Flying the Beechcraft Skipper
Beginning in 1979, the Beech Flying Club operated the Skipper alongside the Model C23 Sundowner for training student pilots. The Skipper’s cabin was spacious compared to that of a Cessna 150/152 (which I had flown for years) and about equal to that of the Piper Tomahawk. Visibility outside from the cockpit was excellent, and the large doors made entry and exit easy. The instrument panel was well laid out, and the centrally-located power quadrant housed the throttle, mixture and carburetor heat controls.

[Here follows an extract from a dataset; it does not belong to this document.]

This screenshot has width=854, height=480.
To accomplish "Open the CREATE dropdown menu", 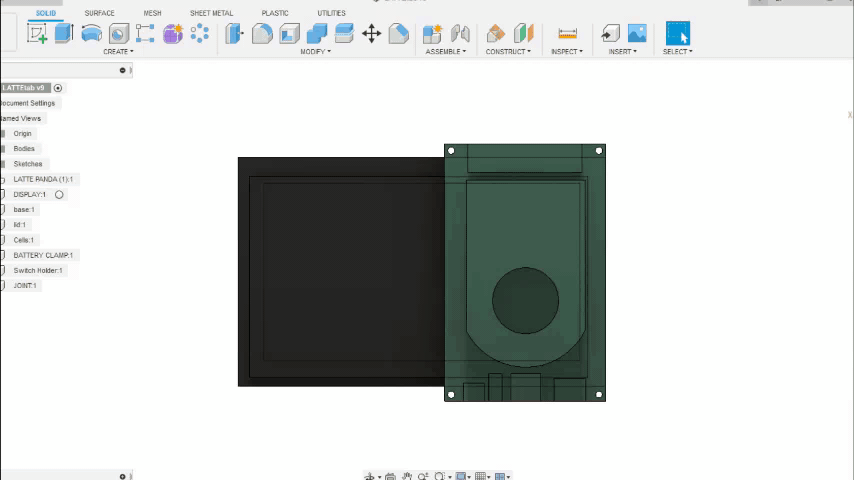I will [x=118, y=52].
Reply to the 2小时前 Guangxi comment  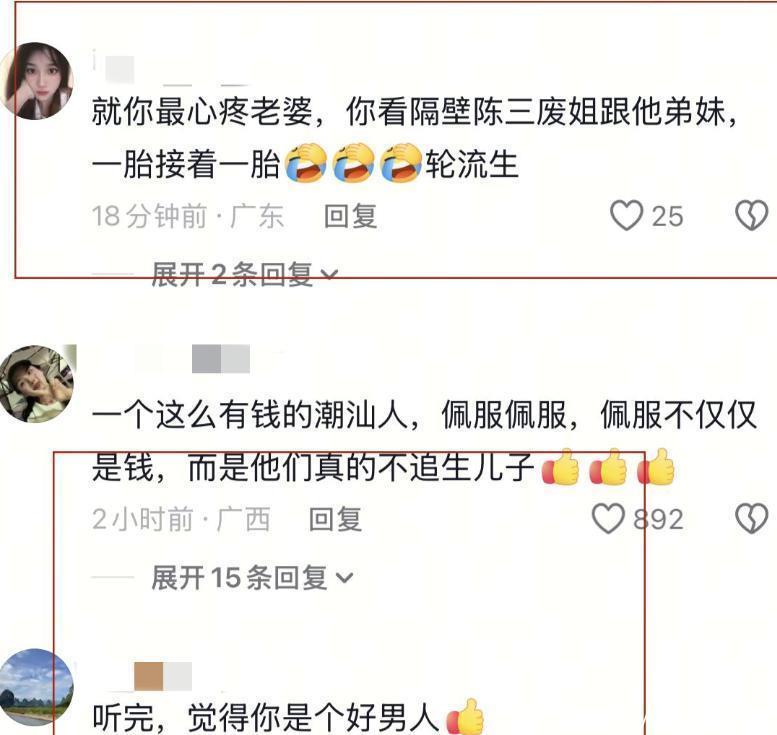click(335, 519)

The wide main landing gear track, coupled with the steerable nose gear, facilitated learning how to maneuver the airplane on the ground, and the brakes were more than adequate for the flight training task. Although the Model 77 had a maximum gross weight of only 1,650 pounds, I often wished the Avco Lycoming O-235 engine had another 35 horsepower, particularly on hot summer days in Kansas.
I usually flew one-hour training sorties with fuel tanks half full to help performance, but the airplane’s rate of climb was always marginal with two people on board, often managing no more than 100-150 feet per minute (fortunately, that part of Kansas was flat!). Once airborne, however, the Skipper flew well. The student usually mastered shallow and steep turns quickly, followed by slow flight and introduction to stalls. For these maneuvers the Skipper was a superb flight training platform, but once again, I wished it had more horsepower. Climbs to higher altitudes were a slow process. That unfortunate characteristic became more evident when it came time to give the student optional spin recovery training.

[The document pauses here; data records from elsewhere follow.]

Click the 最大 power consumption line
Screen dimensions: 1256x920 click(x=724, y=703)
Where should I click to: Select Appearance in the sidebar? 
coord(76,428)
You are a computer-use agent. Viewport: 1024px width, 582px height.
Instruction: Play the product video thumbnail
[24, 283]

The usual scenario went like this: After a thorough ground school session discussing spin entry in the Skipper and the salient points of spin recovery, we donned backpack parachutes and took off, climbing to a minimum of 6,000 feet (8,000 was preferred, for safety’s sake). After advising local ATC of our intention to conduct multiple spins in the practice area, I demonstrated how to make the Skipper spin:
- Power to idle.
- Maintain altitude.
- At the stall break, hold the control wheel full aft, wings level, being careful not to release back pressure.
- Apply full left rudder.
- When the airplane reluctantly rolled left, apply full right aileron to induce a cross-control stall.
- The Skipper would roll sharply into the incipient spin, but only if the flight controls were held in position.
The spin stabilized nicely after the second turn. Rotation was rapid, and I normally allowed up to five or six turns before initiating recovery. The next steps happened in fast succession to terminate the spin:
- Full opposite rudder to stop rotation.
- Apply brisk forward pressure to the control wheel to break the stall.
- When rotation stopped and the wings were flying again, maintain wings level and slowly apply back pressure to resume straight and level flight, being careful not to exceed airspeed limitations.
A majority of my students elected to take the spin training and benefitted from it, but I always emphasized that flying the airplane properly was the best way to avoid a stall/spin incident.
Notes:
- McDaniel, William H.; “The History of Beech”; McCormick-Armstrong Co., Incorporated, Wichita, Kansas; 1982.
- Ibid
- Taylor, John W.R.; “Jane’s All The World’s Aircraft;” Jane’s Publishing Company Limited, London, England; 1981.
- Phillips, Edward H.; “Beechcraft – Pursuit of Perfection;” Flying Books, Publishers and Wholesalers, Eagan, Minnesota; 1992.
- McDaniel, William H.: “The History of Beech;” McCormick-Armstrong Co., Incorporated, Wichita, Kansas; 1982.
- Taylor. W.R.; “Jane’s All The World’s Aircraft;” Jane’s Publishing Company Limited, London, England; 1981.
- Phillips, Edward H.; “Beechcraft – Pursuit of Perfection:” Flying Books, Publishers and Wholesalers, Eagan, Minnesota; 1992.